Silhan Özçelik from north London fled her home and took a
train to Brussels, leaving a 25-minute farewell video address for her family. In
the video, she said she was eager to join the Kurdistan Workers’ Party (PKK)
women’s military forces and fight against Islamic State (previously ISIS/ISIL).
She also left a written note to her family, which said: “I
have been thinking about this for many years. I have been wanting to join for
many years.
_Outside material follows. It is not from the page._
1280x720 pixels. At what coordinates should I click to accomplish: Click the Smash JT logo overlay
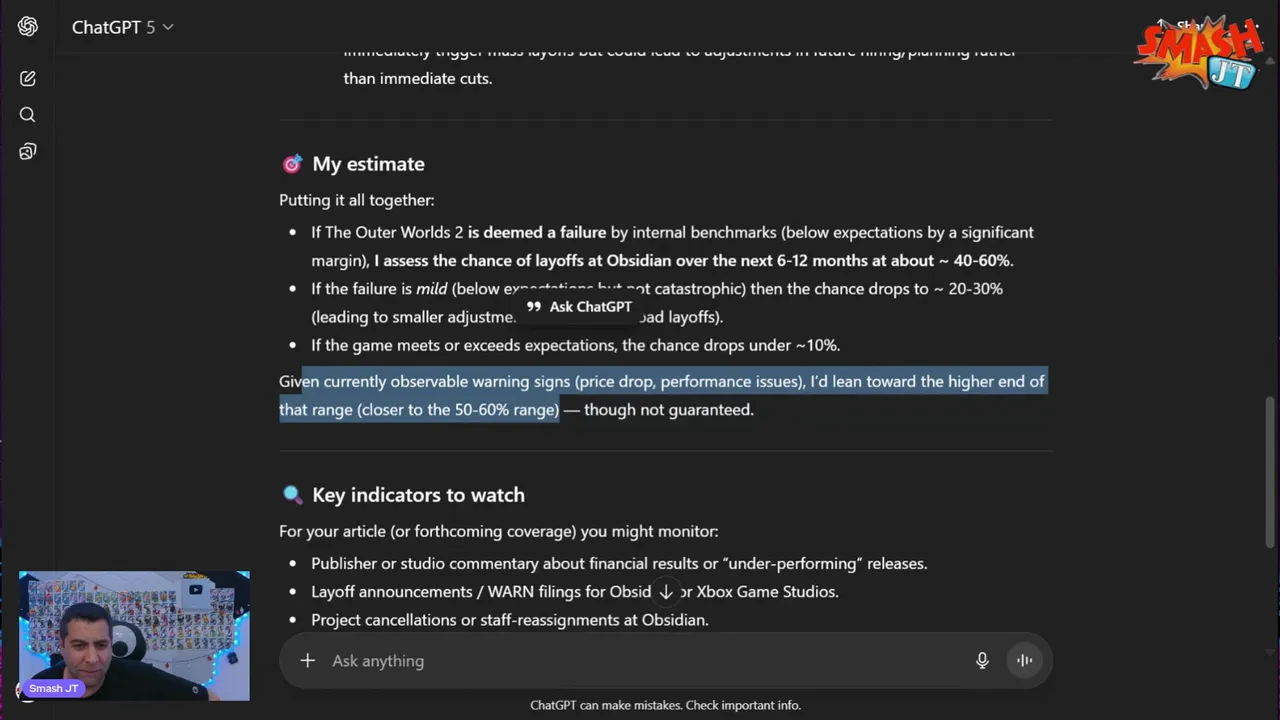coord(1198,52)
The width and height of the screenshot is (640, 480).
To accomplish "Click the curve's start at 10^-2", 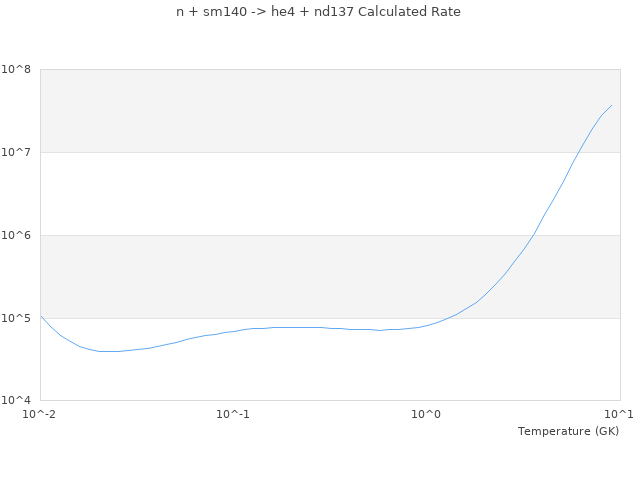I will (x=41, y=316).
Furthermore I am leaving my diary, and it is written in my diary …
I wrote, every minute, how much I wanted to become a militant, how much I
wanted to become a guerrilla, are all written in those pages.”
The girl added that she was “passionately engaged” with the
PKK’s ideas, wanted to become a “bride of the mountains” and was drawn by the
fact that women played an active role in the party.
The jury listening to her case in the Old Bailey Central
Criminal Court were told that the teenager had wanted to join the PKK for five
years, since she watched a film called “Comrade Beritan” about a PKK female
guerrilla fighter, who killed herself jumping off a cliff, preferring death to
being captured.
Also, posters and collages showing PKK slogans and female
guerrillas were discovered in the girl’s bedroom.
In court, however, Özçelik claimed she had fabricated the
PKK story, as she wanted to run away with a 28-year-old man and avoid shame for
her traditional Kurdish family.
The girl told the court that she believed making the video
was “cool,” and if things didn’t work out with the man in Belgium, she would be
welcomed back by her friends and family.